The position-time relation of a particle moving along the x-axis is given by
`x=a-bt+ct^(2)`
where a, b and c are positive numbers. The velocity-time graph of the particle is

To find the velocity-time graph of the particle given the position-time relation \( x = a - bt + ct^2 \), we will follow these steps: ### Step 1: Differentiate the position function to find velocity The velocity \( v \) is the first derivative of the position \( x \) with respect to time \( t \). \[ v = \frac{dx}{dt} = \frac{d}{dt}(a - bt + ct^2) \] ### Step 2: Apply the differentiation rules - The derivative of a constant \( a \) is \( 0 \). - The derivative of \( -bt \) is \( -b \). - The derivative of \( ct^2 \) is \( 2ct \).
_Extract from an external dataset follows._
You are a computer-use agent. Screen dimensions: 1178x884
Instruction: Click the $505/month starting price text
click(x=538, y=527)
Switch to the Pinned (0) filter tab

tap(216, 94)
Thus, we have: \[ v = 0 - b + 2ct = -b + 2ct \] ### Step 3: Write the velocity equation The velocity as a function of time \( t \) is: \[ v(t) = -b + 2ct \] ### Step 4: Analyze the velocity function - At \( t = 0 \): \[ v(0) = -b + 2c(0) = -b \] This indicates that the initial velocity is negative since \( b \) is a positive number. - To find when the velocity is zero, set \( v(t) = 0 \): \[ 0 = -b + 2ct \implies 2ct = b \implies t = \frac{b}{2c} \] This shows that the velocity becomes zero at a positive time \( t = \frac{b}{2c} \). ### Step 5: Determine the nature of the velocity-time graph The equation \( v(t) = -b + 2ct \) is a linear equation in \( t \) with: - A slope of \( 2c \) (which is positive since \( c \) is positive). - A y-intercept of \( -b \) (which is negative). ### Step 6: Sketch the velocity-time graph 1. The graph starts below the time axis (negative velocity) at \( t = 0 \). 2. It crosses the time axis at \( t = \frac{b}{2c} \) (where velocity is zero). 3. After this point, the graph will continue to rise above the time axis (positive velocity) due to the positive slope. ### Conclusion The velocity-time graph is a straight line that starts below the x-axis, crosses it at a positive time, and continues to rise.